В пятидесятых годах рядом с зданием бывшей бумажной фабрики располагался специальный закрытый институт… Проводились многочисленные эксперименты. Удалось выяснить, что машина затягивает в себя, деформирует и телепортирует куда-то различные предметы и организмы. Возможно, на Марс.
Многие сотрудники института погибли. Еще один список. С другими начали происходить необъяснимые явления. Кошмары, галлюцинации, пограничные состояния психики… Некоторые из них утверждали, что нахождение рядом с машиной якобы наделило их способностями перемещаться во времени. Несколько человек заявили, что превратились в дьяволов и каждый день навещают ад. И «путешественники по времени» и «дьяволы» были насильственно госпитализированы в специально для них открытое отделение психбольницы на Загородном шоссе. Сведений о дальнейшей их судьбе нет.
В начале 1956-го года машина исчезла. После полуторагодичных наблюдений за местом, где она раньше находилась — было решено институт расформировать, а все его отчеты — уничтожить.
Даа… Любопытно было бы взглянуть на эту штуковину.
А не сфотографировать ли мне содержимое папки?
Пощёлкаю… Потом спущусь в лобби. Там в уголке — компьютер с интернетом. Выставлю документы на своей странице, или еще где-нибудь.
Достал свой Кэнон. Настроил его. Собирался сделать первый снимок.
В этот момент с громким треском сломалась — как будто лопнула — входная дверь, и в мой номер ворвались люди в камуфляже и в черных носатых масках. Последнее, что помню — режущий свет, как от сварки, и жуткую боль от разряда электрошокера у меня на шее.
БАС И БАРИТОН
Я сидел на деревянном полу. Видимо, в одиночной камере. В полной темноте. Пахло почему-то коньяком и дубовыми бочками. В тюрьме? Очень странный запах.

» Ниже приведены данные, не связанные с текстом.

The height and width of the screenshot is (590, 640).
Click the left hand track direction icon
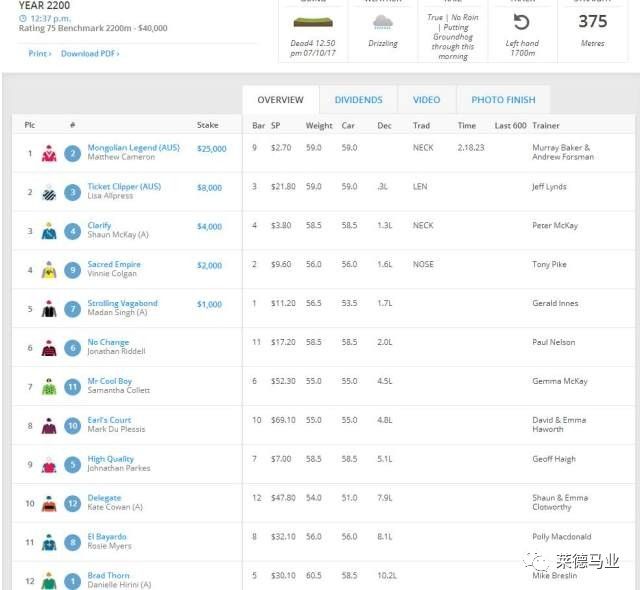tap(521, 22)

Хотел встать и пойти на ощупь… но не решился. Вдруг рядом со мной — колодец глубиной метров в тридцать. Или тяжелый маятник с лезвием на конце… Неизвестно, что у этих извергов на уме.
Неожиданно услышал голос, доносящийся как бы издалека.
Нет, два голоса. Хриплый бас и повыше, баритон. И еще — шум прибоя. Как будто два человека стояли на берегу моря, смотрели на Луну и беседовали.